**What is needed:** With pictures omitted, copy exactly the lines from the one containing "Where should I" through the end of the records below.

**Available data:**

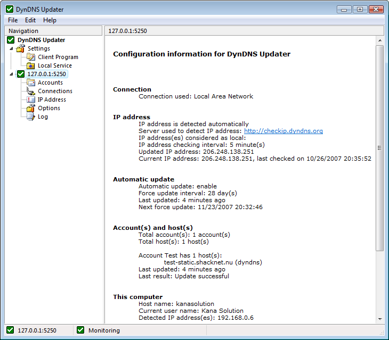This screenshot has width=389, height=340.
Task: Click green checkmark beside DynDNS Updater root
Action: [x=11, y=40]
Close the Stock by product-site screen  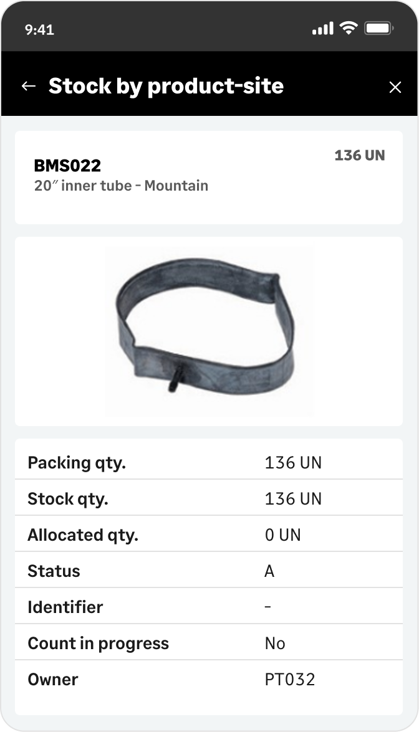coord(395,87)
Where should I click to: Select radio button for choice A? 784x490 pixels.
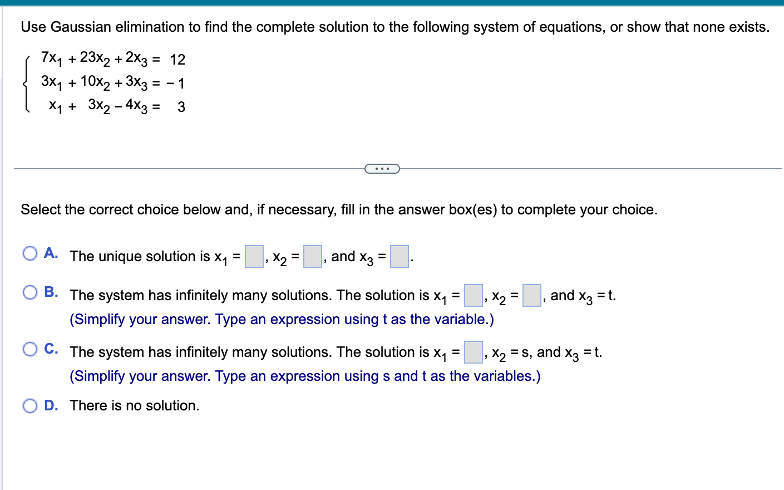point(31,253)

**Response to this exercise:**
Where should I click to: Select radio button for choice A? 784x490 pixels.
point(31,253)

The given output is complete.